As a next step, it would be highly promising to link the assorted actors’ strategies in the musical field to ongoing processes at the macro level. This raises the following questions: How do symbolic boundaries transform into social boundaries (Lamont & Molnár, 2002)? Under what circumstances and in which contexts do processes of boundary changing, shifting and crossing lead to structural changes in the arrival society?

Following Wimmer’s approach, we examined the strategies employed by actors who use, apply, impose or reproduce categories, as well as those who challenge and contest them or create new ones. Whether these endeavours actually lead to change and whether these symbolic struggles over legitimate ways of classification have an impact on the status quo is not only a theoretically challenging question but also a methodologically and empirically demanding one: how can we measure the impact of symbolic shifts (that mainly take place on a local level or only in specific realms) on structural changes, given that such changes do not emerge from a single source but, rather, are the outcome of manifold different processes, with symbolic aspects being only one contributing factor. However, as our examples have shown, categorisation in music shapes the cultural repertoires of society, challenges taken-for-granted assumptions and contributes to the creation of (new) narratives and discourses that, altogether, can have structural impacts in multiple ways.

However, one quality deserves attention in this regard. Wimmer asserts that

it is theoretically fruitful to see individuals […] as strategically competent actors who aim to enhance their own moral recognition, prestige, power and command over resources […]. To see individuals as unconscious inhabitants and reproducers of a categorical grid into which ‘society’ has squeezed them seems, in my eyes […] to be rather too structuralist. (Wimmer, 2014, p. 840)

This assumption is rooted in how Wimmer’s multilevel model conceptually stands in the tradition of methodologic individualism, where collective phenomena are attributed to the utility-maximising behaviour of individual actors. This paradigm has been criticised in particular by proponents of cultural sociology; Lamont (2014, pp. 816–817), for instance, argues that

individuals do not aim to consciously deploy one system of symbolic boundaries over another, as they are rarely conscious that they inhabit categorization systems. Instead, they tend to use schemas that are largely taken for granted and made available by the national cultural repertoires that surround them […] [W]e move from a focus on discrete, instrumental actions aimed at monopolizing material and non-material resources, to a focus on a range of ongoing, routine relationships that enable and constrain social action […].

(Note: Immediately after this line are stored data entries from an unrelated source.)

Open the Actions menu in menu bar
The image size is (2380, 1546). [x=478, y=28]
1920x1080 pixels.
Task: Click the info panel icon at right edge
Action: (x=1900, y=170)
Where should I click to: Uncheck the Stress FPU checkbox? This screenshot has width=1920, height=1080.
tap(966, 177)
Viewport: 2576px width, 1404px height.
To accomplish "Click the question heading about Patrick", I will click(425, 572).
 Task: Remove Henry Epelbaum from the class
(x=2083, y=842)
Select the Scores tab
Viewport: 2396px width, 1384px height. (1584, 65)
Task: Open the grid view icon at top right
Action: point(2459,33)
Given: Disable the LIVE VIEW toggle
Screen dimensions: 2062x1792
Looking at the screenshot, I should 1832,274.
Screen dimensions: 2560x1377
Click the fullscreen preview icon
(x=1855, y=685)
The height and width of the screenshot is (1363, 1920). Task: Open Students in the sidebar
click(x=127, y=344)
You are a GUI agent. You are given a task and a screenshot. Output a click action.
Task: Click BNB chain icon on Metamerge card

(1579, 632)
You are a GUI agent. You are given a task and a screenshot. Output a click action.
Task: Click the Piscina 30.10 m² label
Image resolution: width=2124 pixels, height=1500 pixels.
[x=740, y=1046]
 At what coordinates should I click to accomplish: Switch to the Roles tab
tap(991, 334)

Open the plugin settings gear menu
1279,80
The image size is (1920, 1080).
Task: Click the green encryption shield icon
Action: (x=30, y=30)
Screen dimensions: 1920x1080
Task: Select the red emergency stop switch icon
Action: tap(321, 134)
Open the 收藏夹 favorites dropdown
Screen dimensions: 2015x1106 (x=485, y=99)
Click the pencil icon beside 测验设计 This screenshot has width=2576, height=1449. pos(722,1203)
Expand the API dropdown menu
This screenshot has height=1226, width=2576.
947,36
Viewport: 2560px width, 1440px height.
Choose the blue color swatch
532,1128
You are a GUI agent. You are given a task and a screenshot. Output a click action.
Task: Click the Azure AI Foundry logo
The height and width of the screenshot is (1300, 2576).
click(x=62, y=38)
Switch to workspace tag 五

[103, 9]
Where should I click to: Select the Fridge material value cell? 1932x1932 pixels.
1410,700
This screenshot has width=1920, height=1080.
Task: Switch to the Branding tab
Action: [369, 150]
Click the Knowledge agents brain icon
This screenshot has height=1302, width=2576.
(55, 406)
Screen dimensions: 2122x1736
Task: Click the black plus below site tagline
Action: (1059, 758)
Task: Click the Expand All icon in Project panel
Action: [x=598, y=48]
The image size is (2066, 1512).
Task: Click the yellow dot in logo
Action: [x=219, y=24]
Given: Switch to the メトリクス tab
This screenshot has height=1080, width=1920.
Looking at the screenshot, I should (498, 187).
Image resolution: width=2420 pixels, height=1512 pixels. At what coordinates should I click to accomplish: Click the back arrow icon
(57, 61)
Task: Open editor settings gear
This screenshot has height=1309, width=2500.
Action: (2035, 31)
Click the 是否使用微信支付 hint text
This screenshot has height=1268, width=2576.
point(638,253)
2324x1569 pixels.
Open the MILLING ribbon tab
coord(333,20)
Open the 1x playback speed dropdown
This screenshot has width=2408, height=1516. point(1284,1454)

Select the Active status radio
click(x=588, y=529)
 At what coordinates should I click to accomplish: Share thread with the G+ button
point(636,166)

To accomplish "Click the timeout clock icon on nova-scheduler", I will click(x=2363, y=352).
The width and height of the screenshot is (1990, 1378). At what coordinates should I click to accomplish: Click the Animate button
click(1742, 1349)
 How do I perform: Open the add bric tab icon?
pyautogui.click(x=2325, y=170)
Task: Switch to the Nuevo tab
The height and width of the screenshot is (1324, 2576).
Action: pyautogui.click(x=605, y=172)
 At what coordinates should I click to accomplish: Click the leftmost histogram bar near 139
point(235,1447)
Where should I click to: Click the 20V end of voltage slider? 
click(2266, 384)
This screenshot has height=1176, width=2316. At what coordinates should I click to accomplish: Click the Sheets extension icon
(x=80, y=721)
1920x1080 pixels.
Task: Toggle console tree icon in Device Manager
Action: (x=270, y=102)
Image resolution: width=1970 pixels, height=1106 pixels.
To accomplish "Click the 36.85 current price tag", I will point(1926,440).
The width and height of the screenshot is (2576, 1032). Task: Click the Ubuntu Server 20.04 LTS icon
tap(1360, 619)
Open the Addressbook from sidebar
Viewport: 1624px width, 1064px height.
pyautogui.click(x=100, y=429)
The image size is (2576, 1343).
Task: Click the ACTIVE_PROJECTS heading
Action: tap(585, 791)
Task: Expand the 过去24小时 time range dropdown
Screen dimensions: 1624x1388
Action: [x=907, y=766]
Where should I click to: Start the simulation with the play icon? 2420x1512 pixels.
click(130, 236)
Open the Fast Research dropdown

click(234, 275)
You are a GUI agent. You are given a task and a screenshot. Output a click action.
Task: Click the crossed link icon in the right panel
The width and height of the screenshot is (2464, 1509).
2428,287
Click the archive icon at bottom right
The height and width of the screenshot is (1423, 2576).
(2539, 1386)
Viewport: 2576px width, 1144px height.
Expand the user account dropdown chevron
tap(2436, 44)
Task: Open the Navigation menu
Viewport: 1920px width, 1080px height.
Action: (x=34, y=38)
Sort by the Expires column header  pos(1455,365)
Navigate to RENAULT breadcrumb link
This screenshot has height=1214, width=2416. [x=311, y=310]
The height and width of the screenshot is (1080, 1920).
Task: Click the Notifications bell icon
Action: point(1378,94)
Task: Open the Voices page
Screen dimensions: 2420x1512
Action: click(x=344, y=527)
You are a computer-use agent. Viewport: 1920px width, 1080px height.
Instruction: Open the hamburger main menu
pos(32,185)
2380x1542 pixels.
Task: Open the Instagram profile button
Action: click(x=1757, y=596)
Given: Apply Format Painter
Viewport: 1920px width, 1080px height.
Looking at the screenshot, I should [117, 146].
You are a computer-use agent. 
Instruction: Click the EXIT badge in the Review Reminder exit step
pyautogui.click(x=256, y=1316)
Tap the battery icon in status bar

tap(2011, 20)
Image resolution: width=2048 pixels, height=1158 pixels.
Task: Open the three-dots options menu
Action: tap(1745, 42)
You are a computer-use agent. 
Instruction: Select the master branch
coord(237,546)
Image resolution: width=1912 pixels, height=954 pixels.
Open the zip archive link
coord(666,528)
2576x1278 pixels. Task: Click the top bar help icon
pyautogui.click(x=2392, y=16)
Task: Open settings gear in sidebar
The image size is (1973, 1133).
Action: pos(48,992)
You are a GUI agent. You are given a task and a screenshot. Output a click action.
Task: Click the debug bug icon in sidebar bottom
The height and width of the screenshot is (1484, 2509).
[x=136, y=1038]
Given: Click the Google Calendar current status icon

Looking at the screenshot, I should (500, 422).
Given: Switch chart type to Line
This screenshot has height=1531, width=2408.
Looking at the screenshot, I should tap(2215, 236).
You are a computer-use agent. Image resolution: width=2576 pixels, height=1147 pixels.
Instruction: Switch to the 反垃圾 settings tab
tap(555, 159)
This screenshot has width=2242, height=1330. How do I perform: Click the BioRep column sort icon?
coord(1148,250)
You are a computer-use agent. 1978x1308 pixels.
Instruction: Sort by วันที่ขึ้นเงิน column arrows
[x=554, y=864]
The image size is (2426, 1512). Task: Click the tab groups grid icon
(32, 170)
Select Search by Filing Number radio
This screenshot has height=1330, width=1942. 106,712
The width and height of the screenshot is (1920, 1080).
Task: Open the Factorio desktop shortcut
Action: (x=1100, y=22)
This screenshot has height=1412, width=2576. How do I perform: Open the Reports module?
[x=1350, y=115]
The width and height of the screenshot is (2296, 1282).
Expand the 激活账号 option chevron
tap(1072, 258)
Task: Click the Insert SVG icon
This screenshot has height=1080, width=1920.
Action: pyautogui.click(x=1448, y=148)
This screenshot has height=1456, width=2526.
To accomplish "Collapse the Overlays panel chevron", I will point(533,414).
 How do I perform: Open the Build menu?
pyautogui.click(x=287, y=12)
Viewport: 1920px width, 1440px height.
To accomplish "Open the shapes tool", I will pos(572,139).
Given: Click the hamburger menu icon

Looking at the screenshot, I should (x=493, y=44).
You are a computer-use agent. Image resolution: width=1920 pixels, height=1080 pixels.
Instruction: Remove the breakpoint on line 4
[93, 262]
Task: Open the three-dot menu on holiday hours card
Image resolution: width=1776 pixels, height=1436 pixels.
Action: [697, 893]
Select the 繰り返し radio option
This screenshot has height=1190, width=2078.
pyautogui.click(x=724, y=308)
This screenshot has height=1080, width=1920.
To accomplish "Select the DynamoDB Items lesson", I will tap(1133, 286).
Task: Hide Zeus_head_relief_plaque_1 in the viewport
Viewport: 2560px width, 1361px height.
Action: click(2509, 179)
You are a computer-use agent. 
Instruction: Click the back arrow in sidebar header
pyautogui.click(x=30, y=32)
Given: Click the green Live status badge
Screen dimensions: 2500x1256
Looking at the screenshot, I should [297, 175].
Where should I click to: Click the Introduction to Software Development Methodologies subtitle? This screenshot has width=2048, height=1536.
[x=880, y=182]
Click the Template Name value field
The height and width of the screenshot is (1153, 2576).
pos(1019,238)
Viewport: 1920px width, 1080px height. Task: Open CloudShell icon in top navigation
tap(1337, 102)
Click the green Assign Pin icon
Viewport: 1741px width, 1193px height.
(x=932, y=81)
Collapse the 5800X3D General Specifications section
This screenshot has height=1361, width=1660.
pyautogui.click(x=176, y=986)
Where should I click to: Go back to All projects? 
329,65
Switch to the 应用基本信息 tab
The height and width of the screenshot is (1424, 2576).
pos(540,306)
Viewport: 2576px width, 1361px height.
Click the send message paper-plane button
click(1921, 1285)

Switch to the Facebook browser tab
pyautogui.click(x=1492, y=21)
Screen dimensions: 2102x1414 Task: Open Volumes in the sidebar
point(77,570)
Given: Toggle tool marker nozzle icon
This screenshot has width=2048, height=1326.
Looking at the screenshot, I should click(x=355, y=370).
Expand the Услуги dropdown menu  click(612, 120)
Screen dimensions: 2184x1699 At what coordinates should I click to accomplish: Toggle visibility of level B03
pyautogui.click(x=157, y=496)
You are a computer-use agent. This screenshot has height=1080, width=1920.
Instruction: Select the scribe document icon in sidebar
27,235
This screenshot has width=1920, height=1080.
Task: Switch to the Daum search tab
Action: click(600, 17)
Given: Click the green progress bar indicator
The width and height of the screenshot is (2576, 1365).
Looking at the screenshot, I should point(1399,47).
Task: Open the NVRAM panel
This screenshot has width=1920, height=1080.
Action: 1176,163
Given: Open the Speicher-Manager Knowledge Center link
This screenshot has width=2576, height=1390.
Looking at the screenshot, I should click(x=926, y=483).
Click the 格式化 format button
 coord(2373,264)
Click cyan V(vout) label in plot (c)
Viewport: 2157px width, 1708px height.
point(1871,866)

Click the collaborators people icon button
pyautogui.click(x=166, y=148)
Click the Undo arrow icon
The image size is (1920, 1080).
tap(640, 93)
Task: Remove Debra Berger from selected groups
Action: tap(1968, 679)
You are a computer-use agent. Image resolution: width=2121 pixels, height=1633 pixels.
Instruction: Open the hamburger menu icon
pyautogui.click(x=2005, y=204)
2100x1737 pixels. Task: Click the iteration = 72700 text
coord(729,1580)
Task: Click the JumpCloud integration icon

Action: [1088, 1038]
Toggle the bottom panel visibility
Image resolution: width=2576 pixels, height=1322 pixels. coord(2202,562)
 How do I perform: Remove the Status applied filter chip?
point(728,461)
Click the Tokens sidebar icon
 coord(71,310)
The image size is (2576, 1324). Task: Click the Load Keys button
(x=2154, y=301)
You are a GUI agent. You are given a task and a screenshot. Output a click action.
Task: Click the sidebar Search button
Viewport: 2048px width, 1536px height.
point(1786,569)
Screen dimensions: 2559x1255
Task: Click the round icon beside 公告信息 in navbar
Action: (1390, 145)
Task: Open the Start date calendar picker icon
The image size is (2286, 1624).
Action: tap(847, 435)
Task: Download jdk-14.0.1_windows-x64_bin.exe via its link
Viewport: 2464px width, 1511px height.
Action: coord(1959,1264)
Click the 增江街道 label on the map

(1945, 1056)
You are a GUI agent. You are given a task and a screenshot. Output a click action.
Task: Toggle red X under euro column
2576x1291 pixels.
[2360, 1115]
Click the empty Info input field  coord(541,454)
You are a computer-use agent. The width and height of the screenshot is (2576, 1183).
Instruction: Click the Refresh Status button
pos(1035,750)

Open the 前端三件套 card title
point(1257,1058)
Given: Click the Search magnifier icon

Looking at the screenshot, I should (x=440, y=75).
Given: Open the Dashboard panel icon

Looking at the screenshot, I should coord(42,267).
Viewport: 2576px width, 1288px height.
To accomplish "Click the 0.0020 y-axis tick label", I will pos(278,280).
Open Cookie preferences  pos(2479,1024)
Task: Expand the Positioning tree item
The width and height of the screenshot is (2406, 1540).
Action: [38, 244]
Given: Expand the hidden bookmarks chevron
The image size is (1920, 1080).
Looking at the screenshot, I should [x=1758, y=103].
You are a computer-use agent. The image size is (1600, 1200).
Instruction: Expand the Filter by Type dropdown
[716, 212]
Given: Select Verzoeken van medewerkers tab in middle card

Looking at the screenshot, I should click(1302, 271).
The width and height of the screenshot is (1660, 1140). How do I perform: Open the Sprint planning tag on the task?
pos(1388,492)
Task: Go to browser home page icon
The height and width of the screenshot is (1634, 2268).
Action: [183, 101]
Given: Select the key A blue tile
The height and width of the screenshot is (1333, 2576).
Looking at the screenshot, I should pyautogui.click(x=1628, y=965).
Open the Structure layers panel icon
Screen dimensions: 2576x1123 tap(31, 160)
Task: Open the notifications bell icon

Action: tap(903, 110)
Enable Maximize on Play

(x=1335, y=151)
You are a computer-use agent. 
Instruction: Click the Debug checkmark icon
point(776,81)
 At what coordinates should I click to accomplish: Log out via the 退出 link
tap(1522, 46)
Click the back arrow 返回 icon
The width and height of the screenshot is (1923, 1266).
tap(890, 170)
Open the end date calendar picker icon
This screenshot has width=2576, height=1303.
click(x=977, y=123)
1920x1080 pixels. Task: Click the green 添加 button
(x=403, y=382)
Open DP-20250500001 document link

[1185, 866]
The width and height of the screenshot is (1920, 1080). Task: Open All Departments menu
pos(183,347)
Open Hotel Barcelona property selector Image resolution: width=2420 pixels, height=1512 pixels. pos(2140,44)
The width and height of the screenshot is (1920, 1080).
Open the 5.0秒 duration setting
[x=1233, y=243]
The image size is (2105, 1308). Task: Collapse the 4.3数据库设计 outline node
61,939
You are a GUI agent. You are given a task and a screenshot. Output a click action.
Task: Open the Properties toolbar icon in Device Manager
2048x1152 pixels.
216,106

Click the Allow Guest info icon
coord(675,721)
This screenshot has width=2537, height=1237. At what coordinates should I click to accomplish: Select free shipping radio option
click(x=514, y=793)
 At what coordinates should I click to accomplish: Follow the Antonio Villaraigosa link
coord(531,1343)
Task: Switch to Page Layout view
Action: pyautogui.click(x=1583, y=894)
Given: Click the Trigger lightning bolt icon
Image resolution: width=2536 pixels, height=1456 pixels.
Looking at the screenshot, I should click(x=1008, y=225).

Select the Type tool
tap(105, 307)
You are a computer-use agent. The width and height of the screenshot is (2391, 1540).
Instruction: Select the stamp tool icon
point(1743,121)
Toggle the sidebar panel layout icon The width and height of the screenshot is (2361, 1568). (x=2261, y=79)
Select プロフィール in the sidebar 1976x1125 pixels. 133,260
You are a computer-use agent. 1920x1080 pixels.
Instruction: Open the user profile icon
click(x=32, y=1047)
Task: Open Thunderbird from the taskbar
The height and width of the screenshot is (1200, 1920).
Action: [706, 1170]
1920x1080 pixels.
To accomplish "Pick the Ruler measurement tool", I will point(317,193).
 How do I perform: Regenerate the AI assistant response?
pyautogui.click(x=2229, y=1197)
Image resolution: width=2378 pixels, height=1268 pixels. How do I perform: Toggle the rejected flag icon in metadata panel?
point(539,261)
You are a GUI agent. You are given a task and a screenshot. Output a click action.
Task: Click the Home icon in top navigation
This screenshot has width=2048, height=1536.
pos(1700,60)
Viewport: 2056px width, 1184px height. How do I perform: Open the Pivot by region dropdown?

In the musical field, this becomes the most visible when considering that actors are not necessarily aware of how their music-related practices shape boundaries – or that their practices do not affect them at all. Boundaries even change as an unintended consequence and, vice versa, probably do not change even when it is the actors’ primary aim. This can be observed particularly clearly where artistic practices are intended to weaken or even shift ethnic boundaries but when, at the same time and unintentionally, new boundaries become salient (Rapošová, 2019).

For the purpose of our chapter, whether people act strategically or not is of subordinate importance. However, if the macro level is to be considered, a social-theoretical clarification is required to properly ask how the connection between agency and structure, between individual and society, can be imagined in processes of change (for a first attempt, see Chap. 2 in this volume based on Bourdieu’s field theory). For this reason, it is necessary to address whether we assume that people are strategic and utility-maximising actors or actors who typically make use of established interpretive schemes that they internalise in the course of ongoing socialisation processes. This would then also have an impact on the choice of research method.